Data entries
****
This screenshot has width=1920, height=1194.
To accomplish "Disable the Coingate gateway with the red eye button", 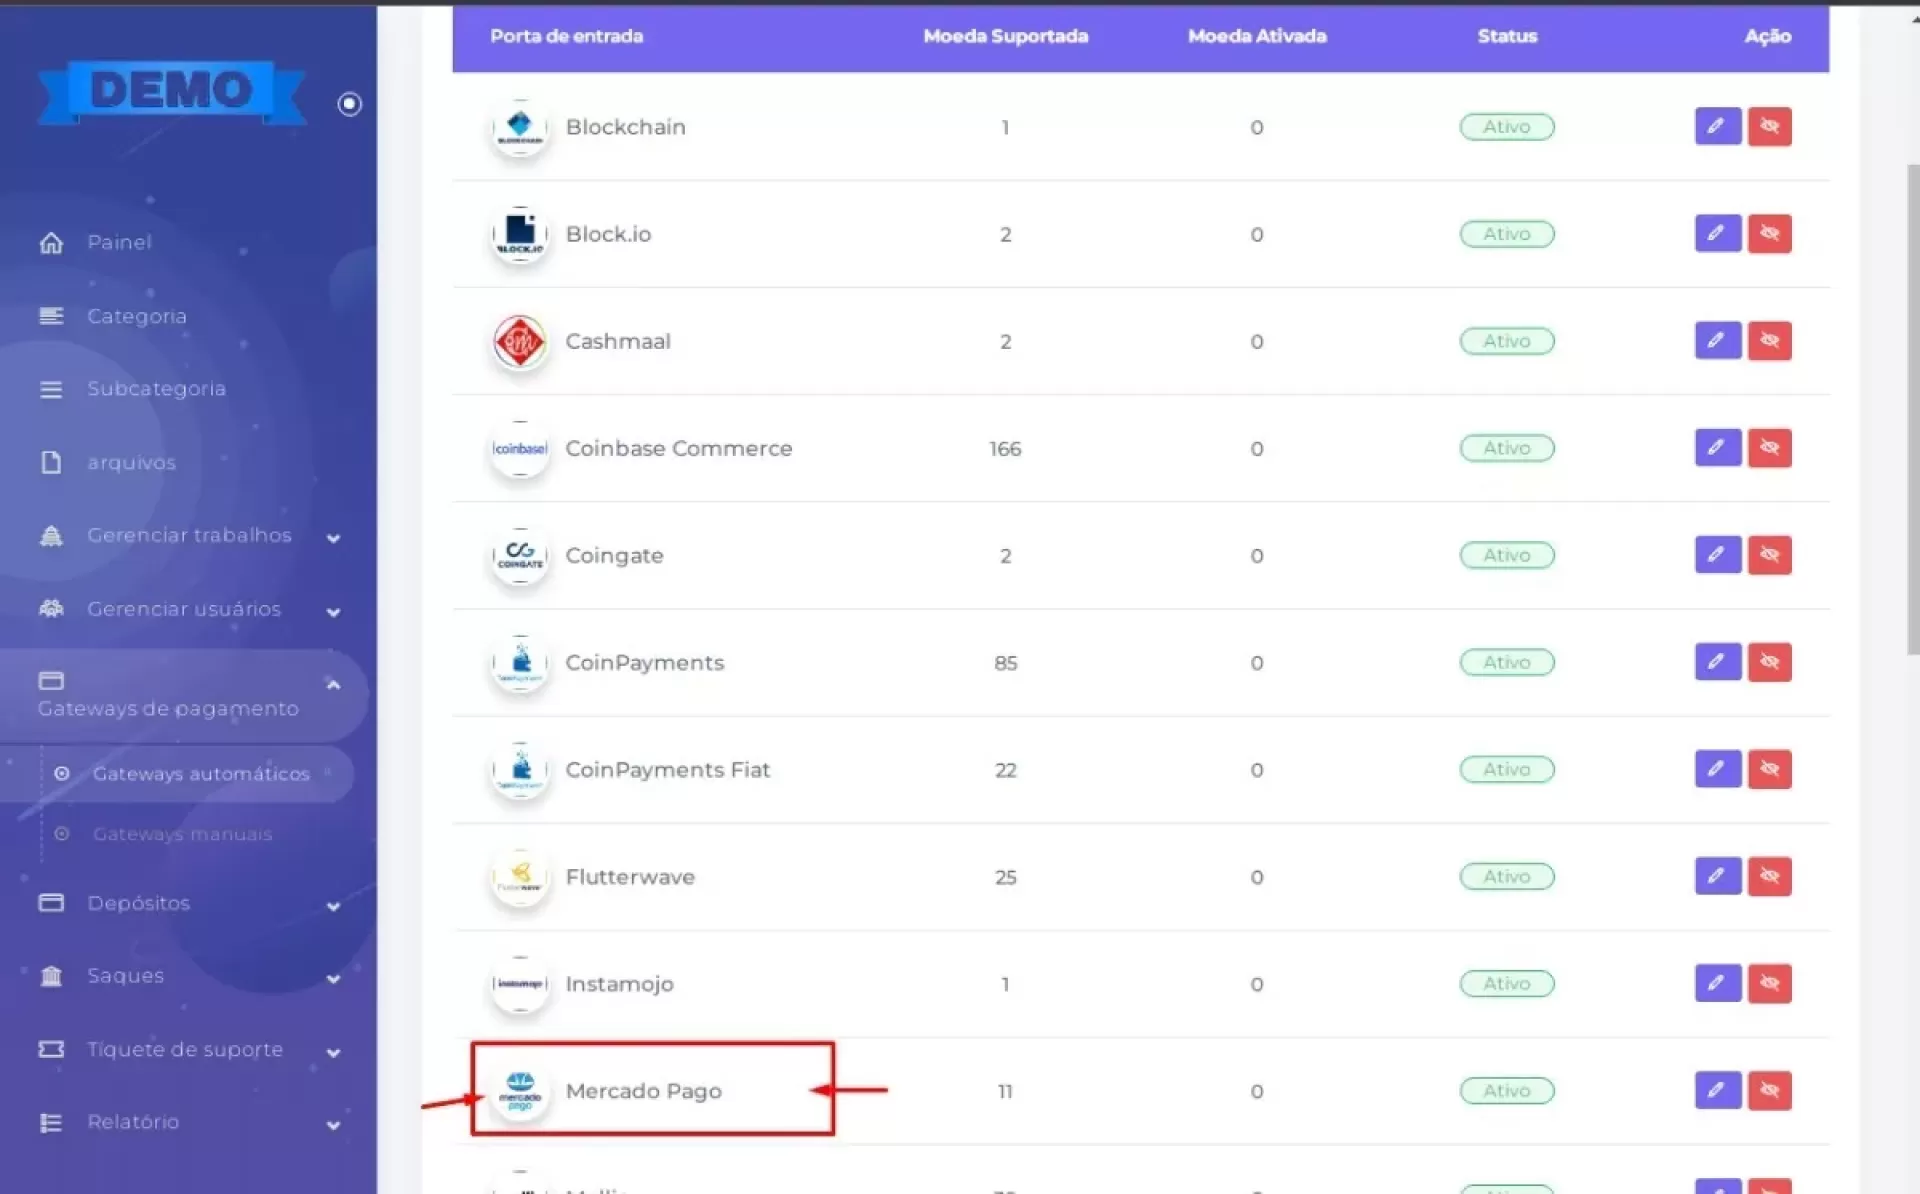I will click(x=1769, y=555).
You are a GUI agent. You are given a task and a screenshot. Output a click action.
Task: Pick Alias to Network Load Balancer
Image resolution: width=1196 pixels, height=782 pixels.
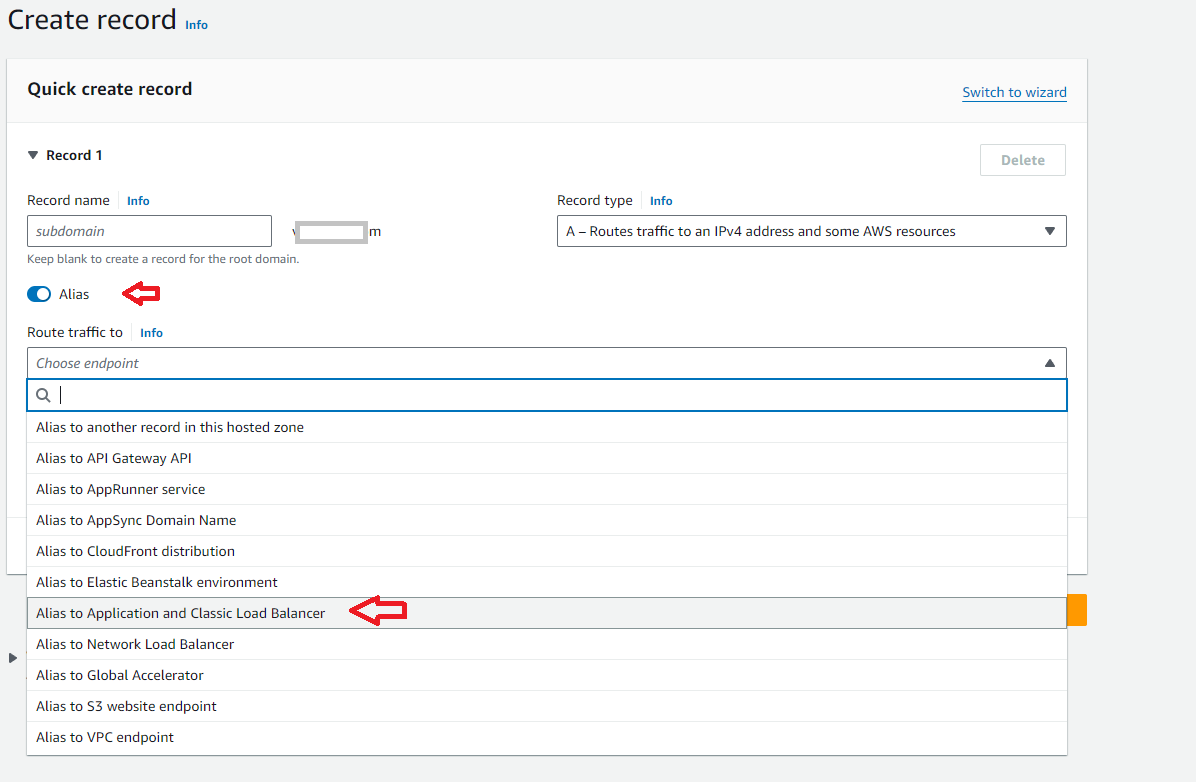[x=135, y=644]
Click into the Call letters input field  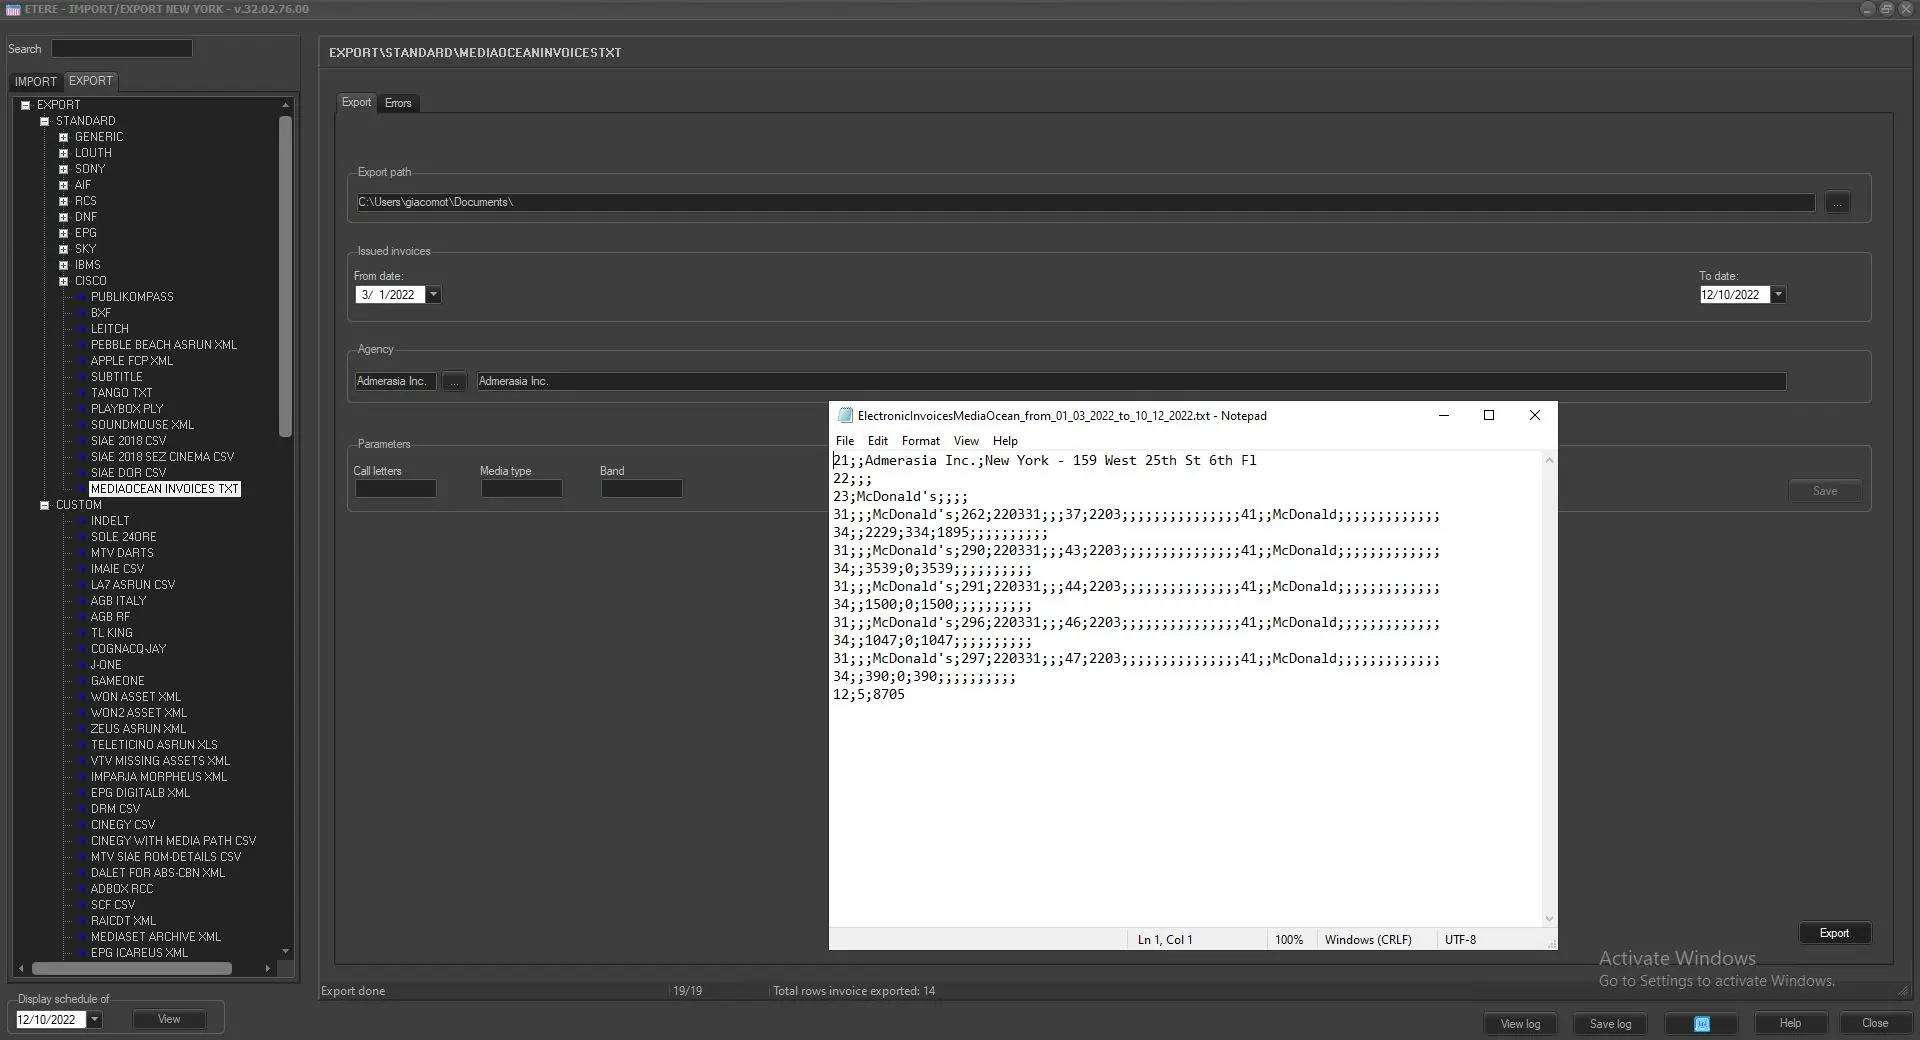tap(395, 489)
****
[DIRECTIONS FOR THIS TASK] Identify every line above that contains the string "width", matching case exactly, and copy each one.

[FINAL ANSWER]
This screenshot has width=1920, height=1194.
Image resolution: width=1196 pixels, height=782 pixels.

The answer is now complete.